Though some localities have parks with state-of-the-art facilities, others serve as dumping grounds for garbage and don't even have fences.

A poorly maintained GHMC park in Malkajgiri in Hyderabad, where water can be seen flowing outside the parkBy Arrangement
news Parks Tuesday, March 16, 2021 - 14:31

In Hyderabad’s Gachibowli, a large piece of land has been converted into a dog park. This is not just an ordinary lawn where you can walk your dog-- this bone-shaped park has several state-of-the-art facilities like obstacle courses, splash pools and special turf, and people and their pets can spend hours enjoying the place. However, residents living in the opposite end of the city, in places like Malkajgiri, don’t have the same luxury. Public parks here are overgrown and under-maintained, with piles of garbage strewn around.

Within the Greater Hyderabad Municipal Corporation (GHMC), there are a total of 3,091 identified open spaces, spread across 1,760 acres of land. Of this, 919 spaces which come up to 727 acres have been converted into parks over the years, according to official data. Though some of these parks are well-maintained and developed, this is not the case everywhere.

Malkajgiri is one of the largest municipalities in the suburbs of Hyderabad. However, the parks in the locality are in a dismal state. Robin Zaccheus, who hails from Malkajgiri, says that the parks are not only run-down, but they are also used as a dumping ground for garbage by local residents. Robin further shares, “The parks in our area are not at all maintained. Forget maintenance, they don't even have proper fencing, which has resulted in the conversion of these parks into dumping yards; one can find everything from animal carcasses to debris dumped here. Due to lack of security, the park has also become an open invitation for unfavourable activities in the residential areas. People in the evenings smoke and drink here.” He adds that officials spend money in maintaining parks in already well-developed areas, and demands that all divisions receive an equal share of amenities provided by the municipality.  

Garbage thrown in a community park in Malkajgiri

Another major problem that parks which do not have any security measures face is encroachment. P J Reddy, president of the Saket Residential Welfare Association in the Kapra division of the GHMC, says that the an area used to have about 4.5 acres of open space, which is a government land. However, Reddy says, about half an acre has been lost to property development around. To prevent the land from further shrinking, residents have been requesting the GHMC and state Revenue Department to convert the open space into a biodiversity park since 2009.

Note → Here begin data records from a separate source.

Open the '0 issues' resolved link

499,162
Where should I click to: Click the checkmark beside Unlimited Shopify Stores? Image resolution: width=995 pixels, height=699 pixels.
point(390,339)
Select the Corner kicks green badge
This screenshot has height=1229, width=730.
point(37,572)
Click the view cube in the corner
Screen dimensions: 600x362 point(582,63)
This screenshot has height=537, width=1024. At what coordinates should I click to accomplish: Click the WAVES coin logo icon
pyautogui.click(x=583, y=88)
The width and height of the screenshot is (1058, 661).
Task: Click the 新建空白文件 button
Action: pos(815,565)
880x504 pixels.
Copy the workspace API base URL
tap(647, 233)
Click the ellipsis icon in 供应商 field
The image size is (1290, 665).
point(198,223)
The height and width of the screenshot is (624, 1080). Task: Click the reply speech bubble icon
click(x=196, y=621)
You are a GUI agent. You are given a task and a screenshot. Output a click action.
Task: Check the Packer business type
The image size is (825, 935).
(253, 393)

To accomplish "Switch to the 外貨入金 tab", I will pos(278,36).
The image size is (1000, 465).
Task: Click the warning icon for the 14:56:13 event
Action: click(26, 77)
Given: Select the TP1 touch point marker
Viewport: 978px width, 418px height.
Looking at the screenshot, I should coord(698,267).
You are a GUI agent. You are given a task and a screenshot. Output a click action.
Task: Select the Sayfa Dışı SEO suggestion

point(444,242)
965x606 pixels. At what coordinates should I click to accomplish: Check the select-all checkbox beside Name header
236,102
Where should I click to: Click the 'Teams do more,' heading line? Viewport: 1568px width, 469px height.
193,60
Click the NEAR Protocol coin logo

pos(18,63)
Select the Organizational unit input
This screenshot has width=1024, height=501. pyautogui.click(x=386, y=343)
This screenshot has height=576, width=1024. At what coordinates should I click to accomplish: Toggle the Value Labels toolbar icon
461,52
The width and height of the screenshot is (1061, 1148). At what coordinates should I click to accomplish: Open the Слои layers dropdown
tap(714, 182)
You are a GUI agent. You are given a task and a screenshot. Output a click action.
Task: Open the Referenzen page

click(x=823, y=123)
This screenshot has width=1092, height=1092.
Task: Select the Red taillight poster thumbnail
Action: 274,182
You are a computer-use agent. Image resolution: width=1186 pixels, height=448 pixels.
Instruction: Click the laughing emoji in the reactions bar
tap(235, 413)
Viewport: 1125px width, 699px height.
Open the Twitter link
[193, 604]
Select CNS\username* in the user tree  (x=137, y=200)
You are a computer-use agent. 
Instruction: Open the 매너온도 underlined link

“We keep protesting to protect our open space. We might have already lost at least half an acre of land to encroachments and by the people who claim that the land belongs to their ancestors. However, that is not true. We have been requesting the officials for more than a decade to take action against encroachment and to convert the space into a biodiversity park, to promote and protect ecological balance, but nothing has happened. The building of the biodiversity park was also one of the promises made by the local leaders during the GHMC elections, however, nothing has materialised so far,” PJ Reddy laments. The residents also say that several complaints regarding the encroachment of the park, registered through the grievance portal of the GHMC, have remained largely unattended.  

The land that residents are requesting for a biodiversity park

However, the GHMC has concrete plans to build 50 themed parks. Among those that are already open for the public are a dog park, a ‘Panchatantra park’ and a ‘Kishanbagh park’. The upcoming themed parks will be spread equally across all zones, the civic body has said. The project is being taken up with a financial outlay of Rs 134.23 crore. The parks, which are already under progress, are expected to be completed by the end of 2021.